== Given passage
The reason this layer exists and is not collapsed into Layer 3 is latency and cost. The keyword scorer runs in tens of milliseconds. The CNN downstream runs in hundreds. We send the CNN a smaller, prioritized queue.

Layer 3: the small CNN that does the actual classification

This is the only place a learned model touches the input. We use an EfficientNet-B0 fine-tuned on roughly 40,000 labeled images of the document types we care about, plus a “none of the above” class. B0, not the bigger variants, on purpose: it runs fast enough on CPU to keep latency budget reasonable, and we never beat it meaningfully on validation when we tried the larger backbones.

The CNN takes the rectified image from Layer 0 plus the type scores from Layer 2 as a small feature vector concatenated to the penultimate layer. It outputs a class and a calibrated confidence. We calibrate with temperature scaling on a held-out validation set, because raw softmax confidence is a lie and downstream consumers should be able to trust the number.

This is the only layer that produces the inputs the LLM agent actually uses: document type, page-level confidence, and a quality score that the agent reads as “how much should I second-guess my extraction.” A low quality score doesn’t reject the document; it tells the next stage to ask the human reviewer instead of the LLM.
====
== Data to examine
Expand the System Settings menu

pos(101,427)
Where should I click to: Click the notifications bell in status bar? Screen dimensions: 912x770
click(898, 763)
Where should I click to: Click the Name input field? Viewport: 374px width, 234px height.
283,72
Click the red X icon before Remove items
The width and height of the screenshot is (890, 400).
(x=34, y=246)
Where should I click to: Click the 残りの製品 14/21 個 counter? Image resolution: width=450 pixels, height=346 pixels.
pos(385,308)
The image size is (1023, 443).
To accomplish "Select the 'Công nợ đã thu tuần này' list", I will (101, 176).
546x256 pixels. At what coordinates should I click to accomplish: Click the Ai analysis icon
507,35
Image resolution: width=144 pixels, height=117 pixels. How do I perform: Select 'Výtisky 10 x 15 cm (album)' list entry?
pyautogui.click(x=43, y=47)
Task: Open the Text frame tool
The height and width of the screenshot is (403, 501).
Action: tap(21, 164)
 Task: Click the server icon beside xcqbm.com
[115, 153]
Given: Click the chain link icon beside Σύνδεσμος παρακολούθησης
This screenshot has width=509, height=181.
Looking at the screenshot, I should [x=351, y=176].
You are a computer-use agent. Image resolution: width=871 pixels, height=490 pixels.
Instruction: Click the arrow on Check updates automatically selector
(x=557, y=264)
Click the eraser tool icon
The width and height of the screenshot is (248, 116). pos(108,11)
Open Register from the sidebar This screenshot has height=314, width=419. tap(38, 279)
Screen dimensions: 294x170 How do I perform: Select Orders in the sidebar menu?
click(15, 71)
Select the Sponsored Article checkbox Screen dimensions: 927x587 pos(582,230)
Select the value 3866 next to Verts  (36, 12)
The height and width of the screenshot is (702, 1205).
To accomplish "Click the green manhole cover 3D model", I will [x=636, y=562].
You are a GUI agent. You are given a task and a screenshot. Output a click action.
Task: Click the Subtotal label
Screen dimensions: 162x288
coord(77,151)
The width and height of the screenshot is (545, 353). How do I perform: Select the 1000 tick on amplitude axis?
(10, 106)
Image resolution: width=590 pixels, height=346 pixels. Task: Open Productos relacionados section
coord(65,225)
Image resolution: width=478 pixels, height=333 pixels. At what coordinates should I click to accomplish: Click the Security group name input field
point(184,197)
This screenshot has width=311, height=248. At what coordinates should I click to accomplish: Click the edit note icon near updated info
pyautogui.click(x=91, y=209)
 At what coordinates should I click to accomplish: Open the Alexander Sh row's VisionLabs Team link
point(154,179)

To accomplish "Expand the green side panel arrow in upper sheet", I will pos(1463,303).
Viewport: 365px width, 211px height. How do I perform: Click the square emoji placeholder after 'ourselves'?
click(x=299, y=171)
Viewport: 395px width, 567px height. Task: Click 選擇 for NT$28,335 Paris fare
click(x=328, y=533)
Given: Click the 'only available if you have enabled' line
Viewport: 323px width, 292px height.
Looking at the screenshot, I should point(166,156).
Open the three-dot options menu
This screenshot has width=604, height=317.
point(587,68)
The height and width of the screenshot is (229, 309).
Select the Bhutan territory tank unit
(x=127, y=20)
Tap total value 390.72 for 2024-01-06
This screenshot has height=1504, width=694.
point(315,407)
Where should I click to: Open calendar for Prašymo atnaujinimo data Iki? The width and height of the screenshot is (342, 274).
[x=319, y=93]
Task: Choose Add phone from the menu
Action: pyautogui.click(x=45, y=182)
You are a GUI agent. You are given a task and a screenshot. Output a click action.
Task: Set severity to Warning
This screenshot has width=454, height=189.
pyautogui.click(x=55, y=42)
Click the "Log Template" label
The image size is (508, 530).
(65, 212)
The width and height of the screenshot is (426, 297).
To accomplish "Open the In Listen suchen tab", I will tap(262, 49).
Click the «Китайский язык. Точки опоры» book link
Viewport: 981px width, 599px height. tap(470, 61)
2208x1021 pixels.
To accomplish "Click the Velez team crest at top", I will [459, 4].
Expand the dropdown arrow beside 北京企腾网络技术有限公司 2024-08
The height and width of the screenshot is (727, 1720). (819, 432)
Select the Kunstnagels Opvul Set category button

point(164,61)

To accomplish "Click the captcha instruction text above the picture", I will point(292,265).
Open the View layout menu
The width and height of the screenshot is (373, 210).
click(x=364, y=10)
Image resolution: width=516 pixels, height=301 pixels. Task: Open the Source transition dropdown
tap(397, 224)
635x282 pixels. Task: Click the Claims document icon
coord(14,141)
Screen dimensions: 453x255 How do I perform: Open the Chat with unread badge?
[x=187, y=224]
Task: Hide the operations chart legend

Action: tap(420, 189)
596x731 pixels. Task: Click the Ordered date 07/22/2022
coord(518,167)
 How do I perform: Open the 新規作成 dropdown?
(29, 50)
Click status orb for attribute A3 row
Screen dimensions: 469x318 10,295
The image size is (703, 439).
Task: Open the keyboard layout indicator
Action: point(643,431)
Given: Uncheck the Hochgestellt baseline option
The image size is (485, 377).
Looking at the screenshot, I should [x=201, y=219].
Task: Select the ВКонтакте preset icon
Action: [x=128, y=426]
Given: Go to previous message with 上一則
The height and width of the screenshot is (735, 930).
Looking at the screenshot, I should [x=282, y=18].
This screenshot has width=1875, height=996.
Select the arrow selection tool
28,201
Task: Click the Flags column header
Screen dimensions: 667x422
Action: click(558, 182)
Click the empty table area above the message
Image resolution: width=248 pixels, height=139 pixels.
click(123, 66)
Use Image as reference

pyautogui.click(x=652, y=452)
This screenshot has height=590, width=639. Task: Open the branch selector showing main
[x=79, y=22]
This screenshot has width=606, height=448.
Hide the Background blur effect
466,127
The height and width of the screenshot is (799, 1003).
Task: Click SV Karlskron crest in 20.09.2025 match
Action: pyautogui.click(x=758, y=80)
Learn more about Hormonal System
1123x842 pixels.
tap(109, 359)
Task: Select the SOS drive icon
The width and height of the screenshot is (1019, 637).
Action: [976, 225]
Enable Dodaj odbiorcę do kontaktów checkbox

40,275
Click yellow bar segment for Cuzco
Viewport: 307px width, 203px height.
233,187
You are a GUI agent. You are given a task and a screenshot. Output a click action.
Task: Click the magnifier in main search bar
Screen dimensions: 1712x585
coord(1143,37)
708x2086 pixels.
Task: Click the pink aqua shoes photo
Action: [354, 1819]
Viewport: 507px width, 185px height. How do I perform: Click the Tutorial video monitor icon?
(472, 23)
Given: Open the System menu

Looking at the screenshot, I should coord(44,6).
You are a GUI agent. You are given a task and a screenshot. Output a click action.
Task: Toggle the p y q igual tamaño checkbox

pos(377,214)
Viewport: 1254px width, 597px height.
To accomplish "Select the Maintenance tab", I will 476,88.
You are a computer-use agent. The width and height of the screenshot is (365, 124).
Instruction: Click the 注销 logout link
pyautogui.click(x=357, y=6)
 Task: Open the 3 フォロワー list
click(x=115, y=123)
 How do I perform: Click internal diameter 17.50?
====
- [What you need to do]
(1) In the document classification pipeline passage, what method is used to calibrate the CNN's confidence?
(2) Please resume the document classification pipeline passage after its final sentence.

- [Answers]
(1) Temperature scaling on a held-out validation set.

(2)
What we throw away, and what we don’t

The aggregate effect of the four layers, measured on a month of production traffic:

Layer	Throughput	Action
Layer 0 (rectify)	100%	Pass-through; improves all downstream metrics
Layer 1 (rules)	71% remaining	Hard + soft rejects, queue routing
Layer 2 (scorer)	24% remaining	Type scoring, low-confidence routed to humans
Layer 3 (CNN)	8% remaining	Classified and scored; passed to the agent

Eight percent of upload volume reaches the LLM, and that eight percent arrives with a class, a quality score, and a calibrated confidence. The agent uses all three. If the confidence is high and the quality is high, it extracts and validates against schema. If either drops, it pulls a structured prompt that asks the model to flag fields it’s unsure about, and those flags get reviewed by a person before the document is marked complete.

What we got wrong twice

We tried, twice, to skip Layer 2. The first time we built the keyword scorer, it felt like dead weight; the CNN was good, the rules were doing most of the rejection, and an intermediate layer felt fussy. We pulled it out. Latency on Layer 3 got worse because the queue prioritization was gone, and human-review false positives went up because low-confidence type predictions were now arriving at the agent without context.

The second time we tried to merge Layer 2 into Layer 3 as additional CNN features. That didn’t work either: the text-derived signals are surprisingly orthogonal to the visual ones, and treating them as another image channel diluted the signal instead of strengthening it. They’re more useful as a separate scoring step that influences routing, not as additional input to the model.

The pattern, in retrospect, is “let layers stay layers.” Each one is doing a different job at a different price point. Collapsing them feels elegant on a slide and is worse in production.

What this isn’t

This pattern doesn’t apply when your input distribution is narrow and clean. If you control the upload UI, force a single document type, and reject anything that isn’t a 300-DPI PDF at submission time, you don’t need a gatekeeper. You need a validator and a model.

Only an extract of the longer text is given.